Prince William County Police Chief Stephan Hudson, left, speaks during a news conference next to a picture of Ashley Guindon at Western District Station, in Manassas, Va., Sunday, Feb. 28, 2016, about a fatal shooting Saturday evening. Ronald Williams Hamilton is being held without bond in the Prince William County Adult Detention Center on charges that include murder of a law enforcement officer, Guindon. (AP Photo/Jose Luis Magana)

The former Army staff sergeant convicted of killing his wife and a rookie Prince William County police officer three years ago was formally sentenced Thursday to multiple consecutive life sentences.

Ronald Hamilton, who was convicted of capital murder in the killings of his wife, Crystal, and Officer Ashley Guindon, had initially faced the death penalty but a Virginia jury last year deadlocked on one of charges against him, triggering an automatic sentence of life in prison without parole.

The sentencing followed emotional victim impact statements from family members of the victims who called Ronald Hamilton’s actions “evil.”

The judge, who decided on a total of seven consecutive life sentences in the two killings, could have imposed a lesser sentence than the jury recommendation or given Ronald Hamilton concurrent life sentences, in which they are served simultaneously, rather than one after the other.

Hamilton’s lawyers had asked for concurrent sentences, saying consecutive sentences would be “unnecessary.”

 Hamilton was convicted of shooting his wife several times with a handgun after a heated argument about her attending a male dance revue with some of her girlfriends. The couple’s 11-year-old son was inside their Woodbridge, Virginia, house at the time of the February 2016 shooting.

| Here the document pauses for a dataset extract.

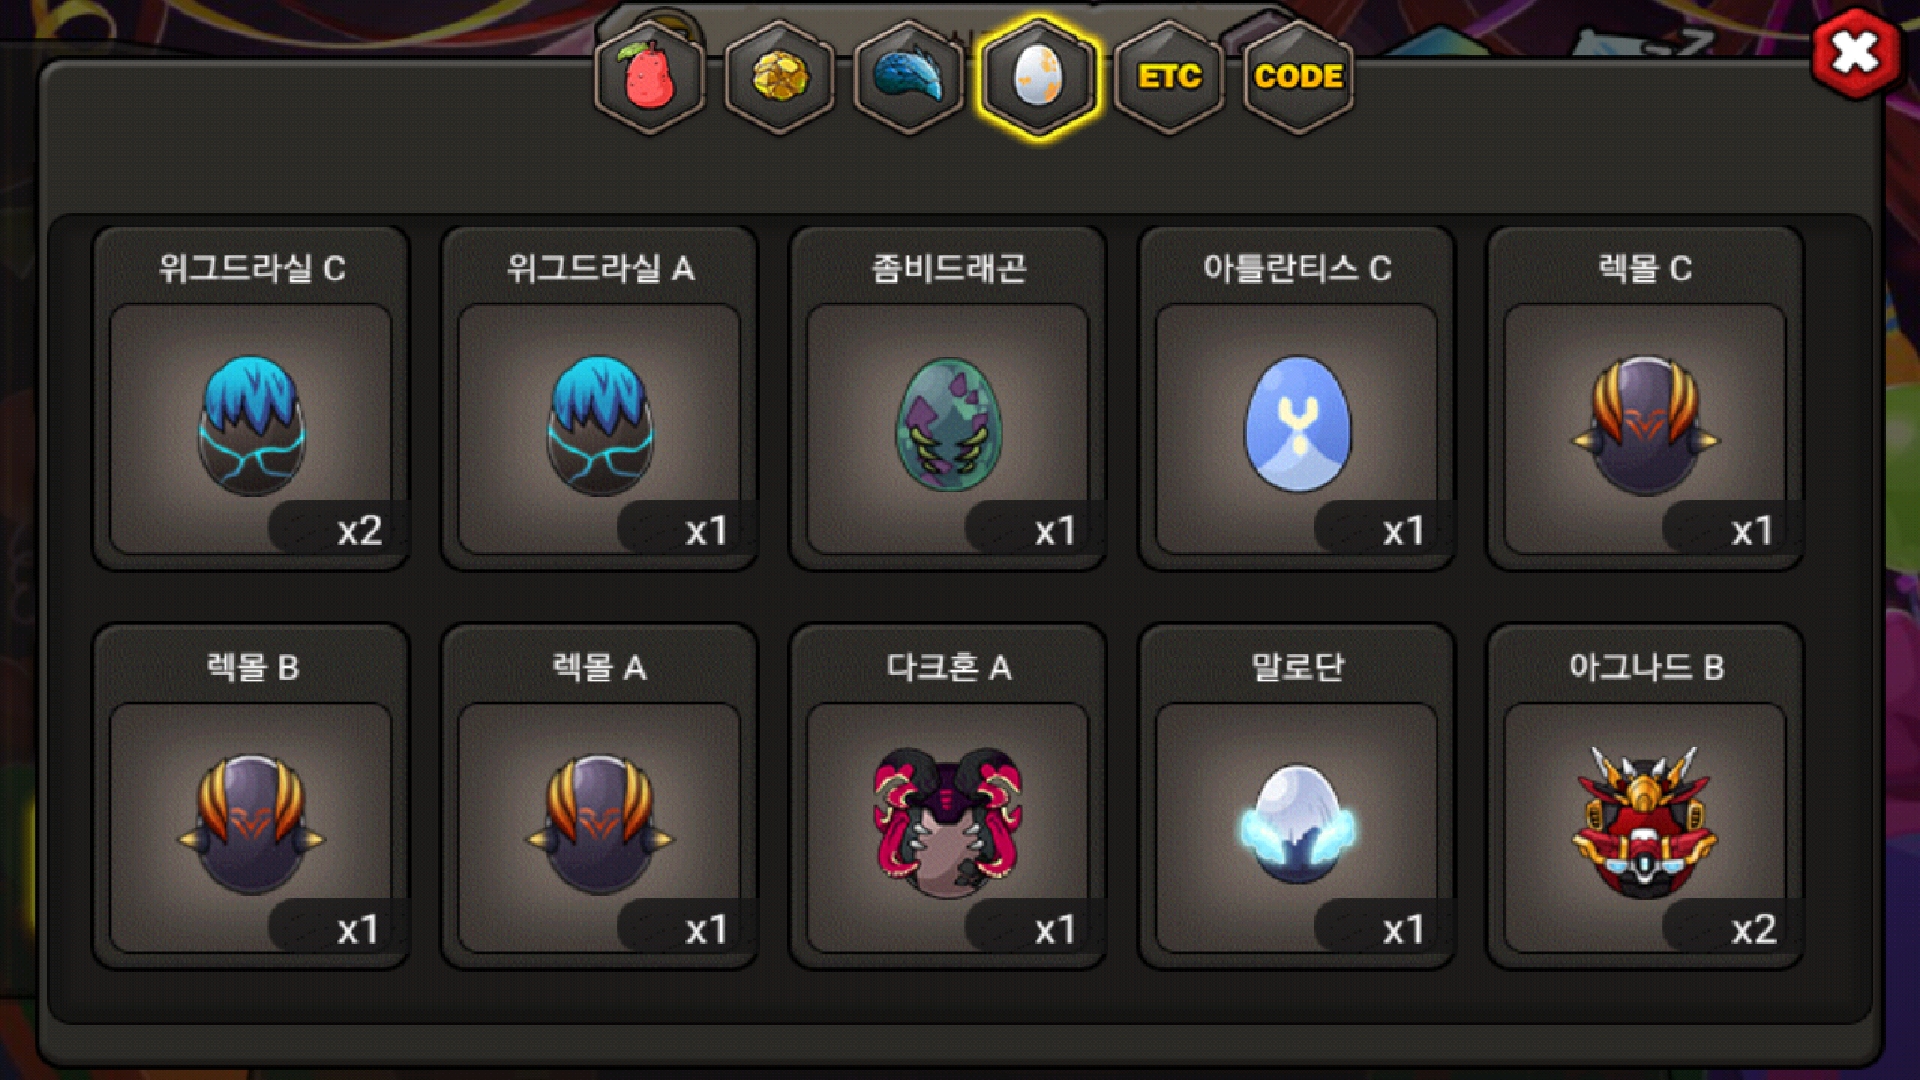Open the fruit food tab

tap(649, 77)
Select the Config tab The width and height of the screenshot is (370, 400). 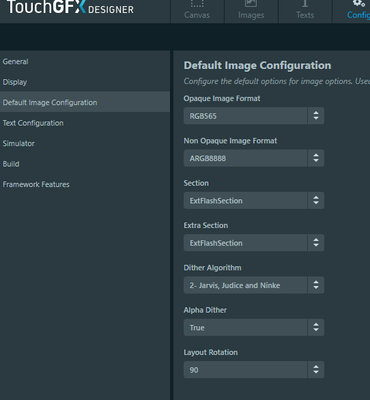[351, 11]
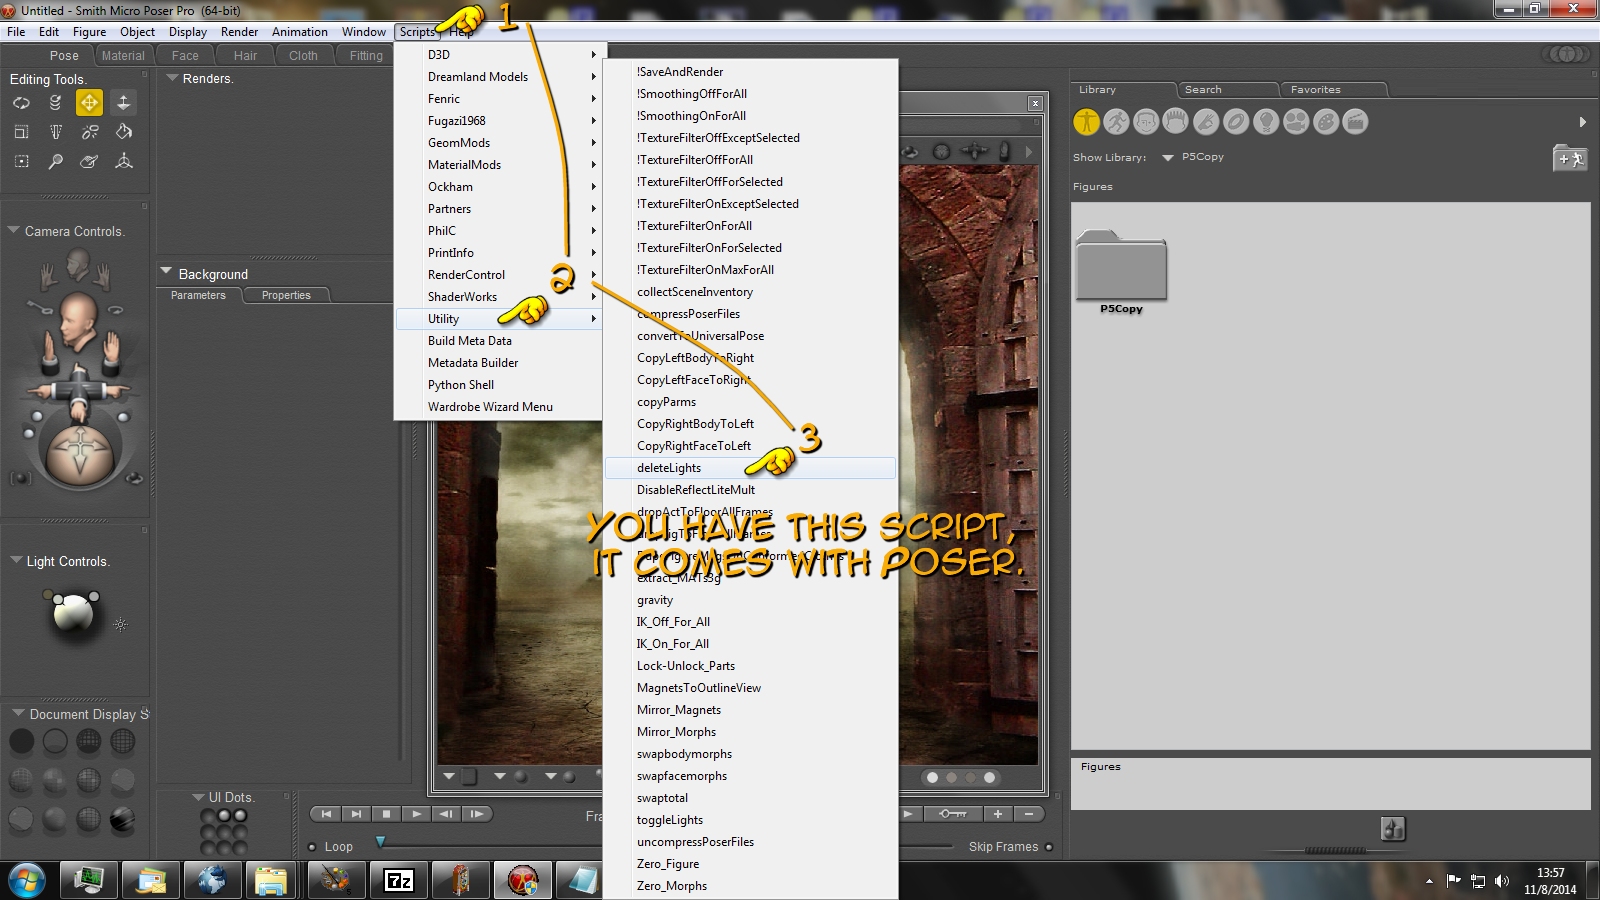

Then when police arrived and kicked down the front door, Hamilton opened fire with an AK-47, killing Guindon, who was on her first shift with the Prince William County Police Department. Hamilton also injured two other offices, Dave McKeown and Jesse Hempen.

During the sentencing Thursday, dozens of family members of both victims filled the courtroom and emotions ran high.

Crystal Hamilton’s mother, Cherry Murphy, said of Ronald Hamilton: “I know you didn’t love her. But I didn’t think you were that evil.”

When she told the court, “He’s a coward, because he shot my child in the back,” Ronald Hamilton was seen wiping tears from his face.

Murphy left the courtroom sobbing, supported by a deputy and her surviving daughter.

Outside the courtroom, Murphy told reporters she is still grieving and struggling to deal with her loss. “I will never be the same again,” she said. “You understand me? He took everything away from me, everything … I have nothing, nothing but bitter memories of what he left.”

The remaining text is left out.